▶ **SUPPLIED DATA**

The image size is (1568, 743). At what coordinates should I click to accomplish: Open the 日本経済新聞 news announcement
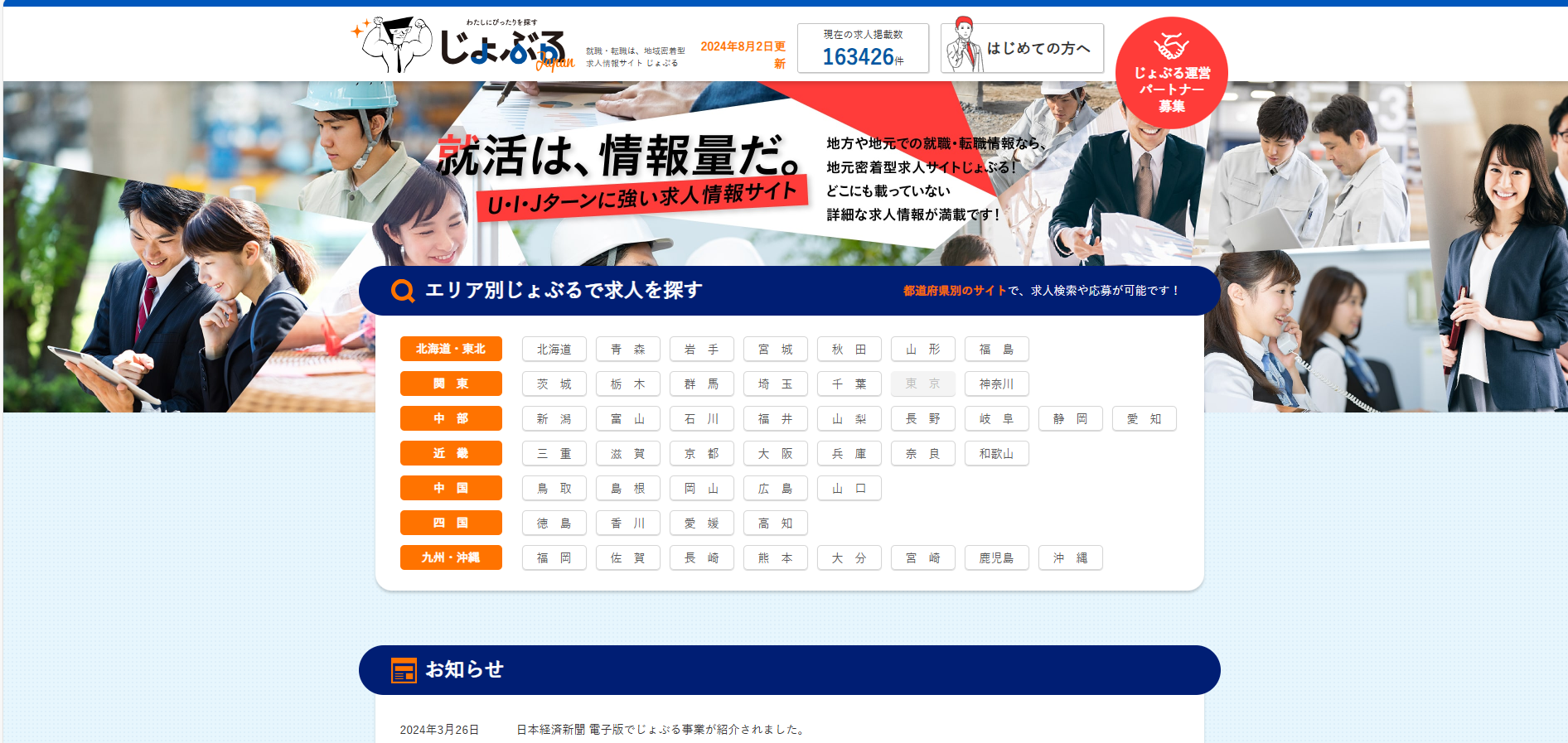click(661, 730)
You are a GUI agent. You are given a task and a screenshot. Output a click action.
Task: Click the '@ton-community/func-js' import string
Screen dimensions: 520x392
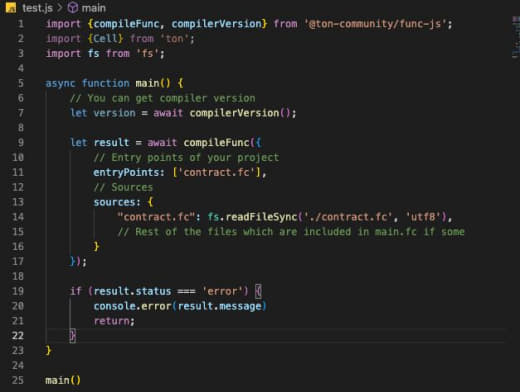click(375, 24)
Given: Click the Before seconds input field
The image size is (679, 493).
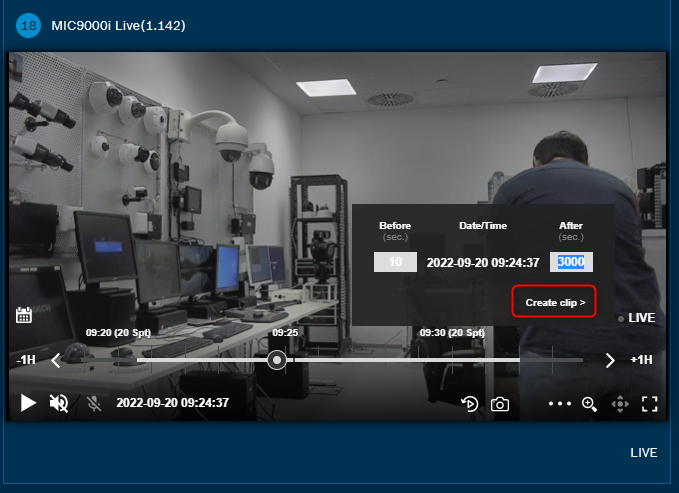Looking at the screenshot, I should click(x=395, y=262).
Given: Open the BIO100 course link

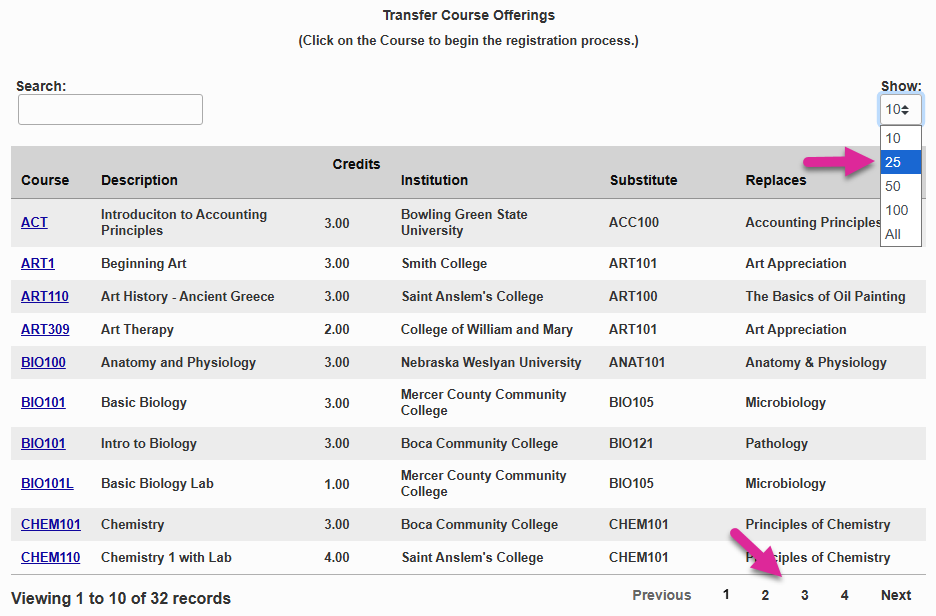Looking at the screenshot, I should 43,362.
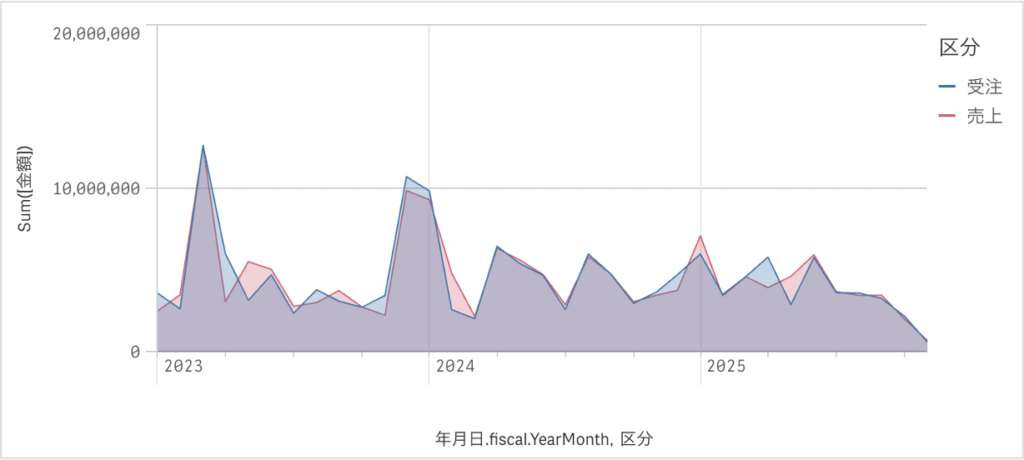Select the 2025 label on the x-axis
The image size is (1024, 460).
click(726, 367)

▶ **THE PROBLEM**
Return every one of the records above line for line, with no change to any character, and leave out the pictures.

▶ **OUTPUT OF THE EXERCISE**
The image size is (1568, 743). At what coordinates should I click to accomplish: Open the 日本経済新聞 news announcement
click(661, 730)
You are a GUI agent. You are given a task and a screenshot. Output a click action.
Task: Click the '@ton-community/func-js' import string
Screen dimensions: 520x392
click(375, 24)
Given: Click the Before seconds input field
The image size is (679, 493).
Looking at the screenshot, I should click(x=395, y=262).
Given: Open the BIO100 course link

Looking at the screenshot, I should 43,362.
Select the 2025 label on the x-axis
The image size is (1024, 460).
click(726, 367)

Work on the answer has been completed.